Beberapa waktu yang lalu saya habis refreshing otak! Salah satunya adalah dengan melihat pemandangan hijau hijau, itu udah cukup merefresh mata dan otak dari segudang task dan tumpukan todo list yang kemarin-kemarin cukup membuat nananina, hehe.

Puncak Bogor, tempat yang kayaknya memang selalu jadi rujukan masyarakat Ibu Kota untuk berlibur dan menyegarkan diri. Bentangan lahan hijau dan hawa dingin yang masih segar memang obat ampuh sepertinya.




Mendarat di CGK dilanjut naik DAMRI ke arah Citereup. Sampai disana, lanjut lagi naik angkot yang sopirnya kayaknya terlatih banget mepetin gebetan dan nikung gebetan temen, wkwkwk. Lanjut lagi pindah angkot, tempatnya nggak jauh dari jembatan sungai besar yang ke arah puncak, lewati Jl. Gunung Geulis lurus kira-kira 1 KM. Dari Jl.Gunung Geulis itu kita harus naik ojek menuju tempat tujuan.

Dan, eng ing eeeng, sampailah kami di sini...

Ada perpustakaan dan children corner juga disini. Sayangnya pas tutup :(
Agak penasaran sama koleksi bukunya kayak apa.


Bumi CIMB Niaga ini juga banyak fasilitas yang menarik menurut saya, apa aja yaa?
  1. Petugas kebersihan yang banyak, untuk memastikan lingkungan selalu bersih, dan itu terbukti, kamar-kamarnya bersih banget kayak hotel.
  2. Kolam renang dengan kedalaman 1-2 meter, cukupan lah buat sekedar nyemplung atau ciblongan gitu.
  3. Karaoke
  4. Restoran
  5. Beberapa spot yang bisa digunakan untuk outbond
Salah satu hal yang disayangkan sih, di kawasan ini nggak ada orang jualan cemilan panas keliling semacam siomay, batagor, atau bakso tusuk (cukup penting buat saya yang suka nyemil, gampang laperan, & kedinginan, wkwkwk).


Bentar lagi sih sudah ada rencana buat refreshing lagi, yaitu dengan dateng ke Jogja Fashion Festival.

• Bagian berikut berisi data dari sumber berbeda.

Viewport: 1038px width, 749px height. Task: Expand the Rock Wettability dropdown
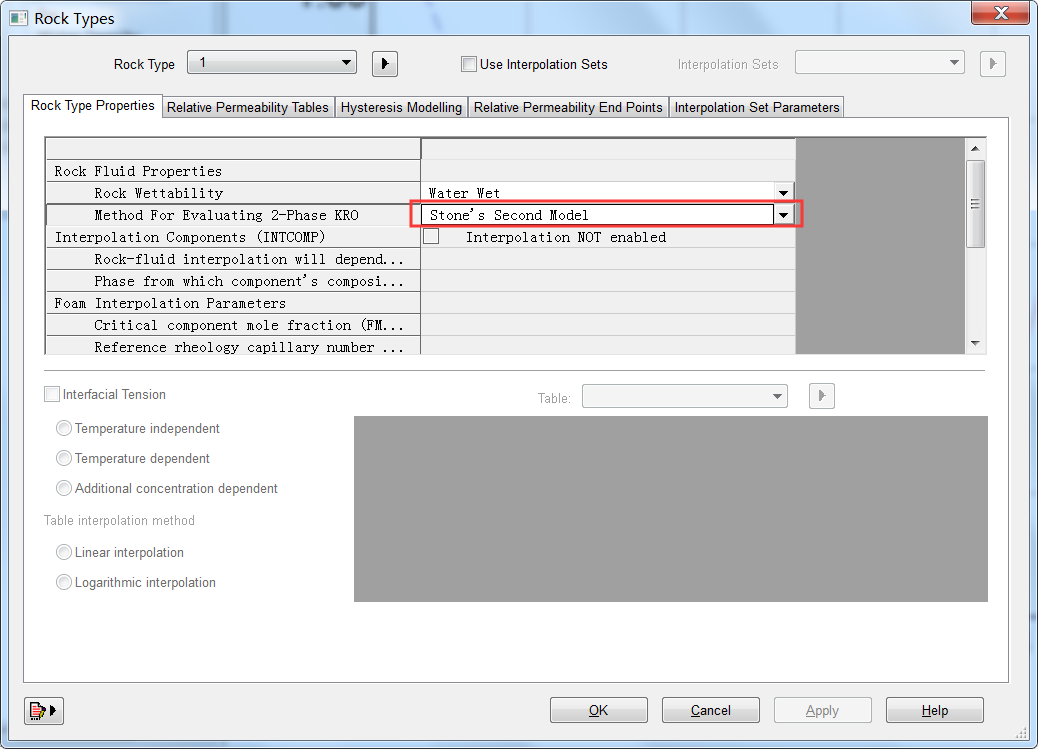click(783, 193)
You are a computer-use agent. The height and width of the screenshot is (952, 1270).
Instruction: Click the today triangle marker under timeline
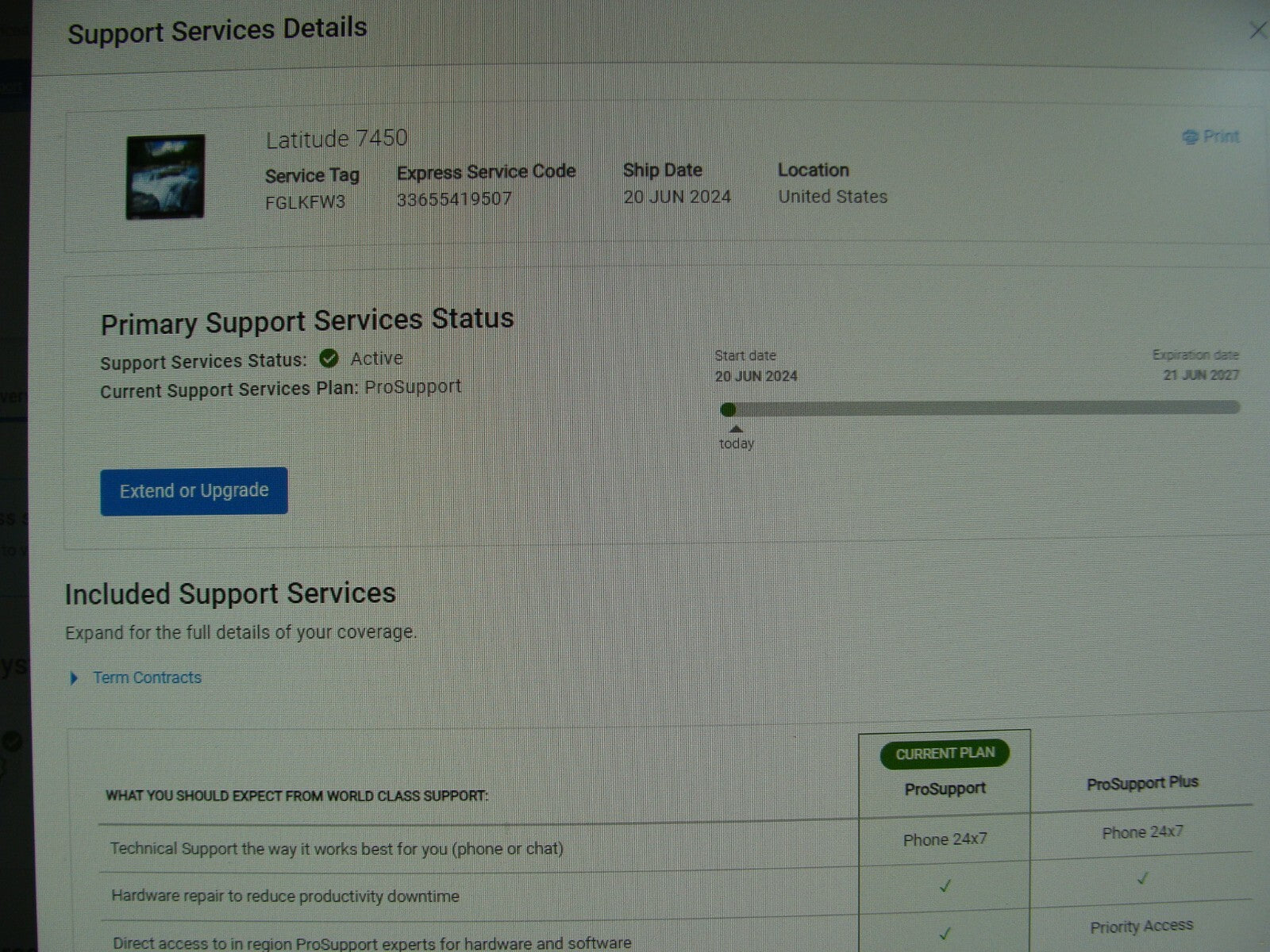(x=736, y=429)
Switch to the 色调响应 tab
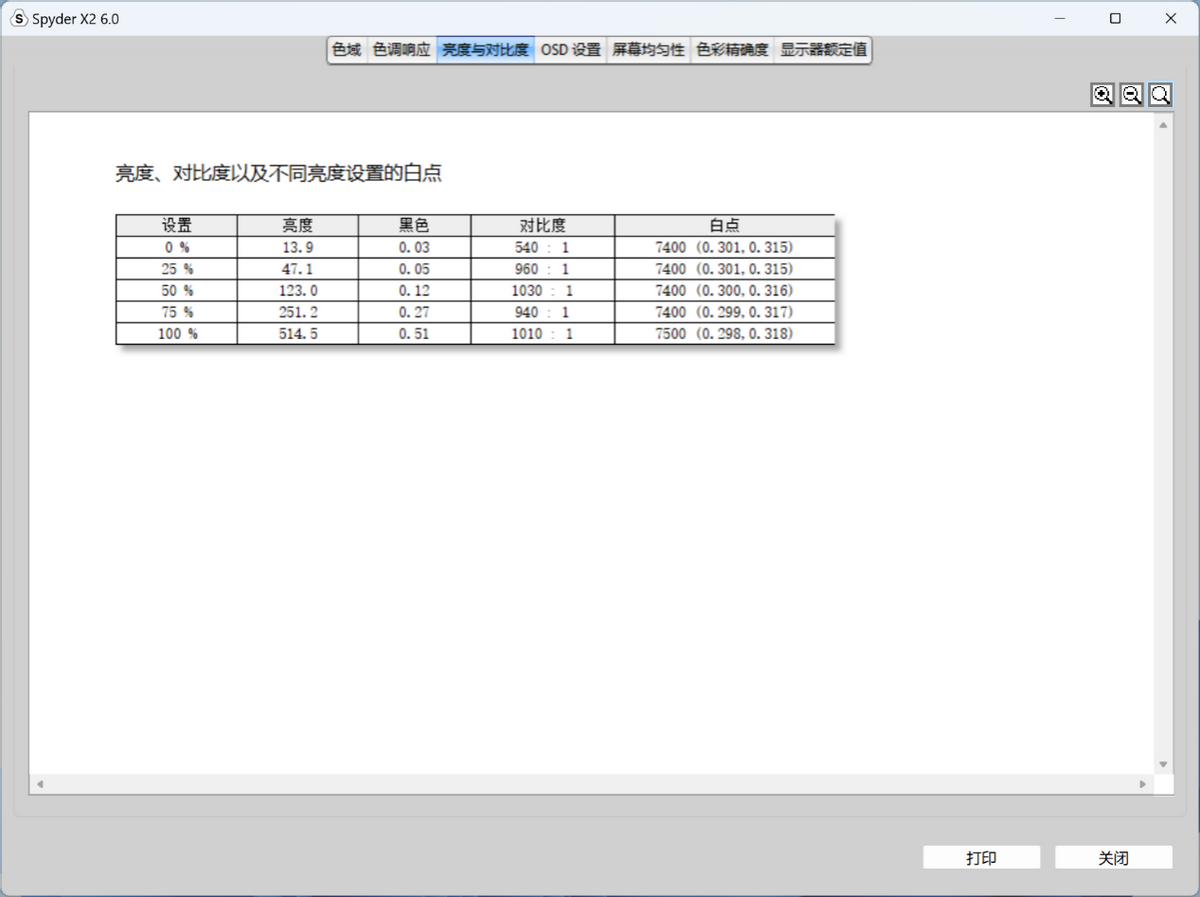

Acara besutan Plaza Ambarukmo Yogyakarta yang kayaknya bakalan kece tuh acaranya. And I promise, bakalan share tentang acara apaan sih itu. Sampai jumpa di postingan berikutnya, taaaaa.

10 Januari 2016


Masih tentang Jambi. Penugasan yang kedua ini dengan rekan seperjuangan yang berbeda, saya lewati hari-hari di kota yang mempunyai maskot Angso Duo ini dengan riang gembiraaa. Sudah tak ada lagi asap yang menyesakkan, digantikan oleh kekhasan kota Jambi yang mungkin belum diketahui banyak orang.

Kalau disini ada yang sudah pernah baca postingan saya sebelumnya di sini, tentang suka duka yang terjadi di Jambi beberapa bulan lalu, kali ini saya ingin berbagi hal-hal kece di kota Jambi yang bisa jadi tujuan wisata kalian.

Jembatan Gentala Arasy (Sungai Batanghari)

Sudah kenal dengan sungai terpanjang di pulau Sumatera, dengan panjang sekitar 800km? Ya, namanya Sungai Batanghari, yang membelah wilayah Kota Jambi dengan Kota Seberang.

Di capture saat sore hari menjelang magrib, sambil makan sop daging dipinggir sungai Batanghari. Sayangnya warna air sungainya cokelat :(

Jembatan panjang yang menghubungkan dua kota terpisah tadi ternyata baru diresmikan tahun ini gais! Bernama Jembatan Gentala Arasy. By the way, Gentala Arasy itu artinya adalah Genah Tanah Lahir Abdurrahman Sayoeti, mantan Gubernur Jambi pada tahun 1989-1999 yang memang lahir di Seberang.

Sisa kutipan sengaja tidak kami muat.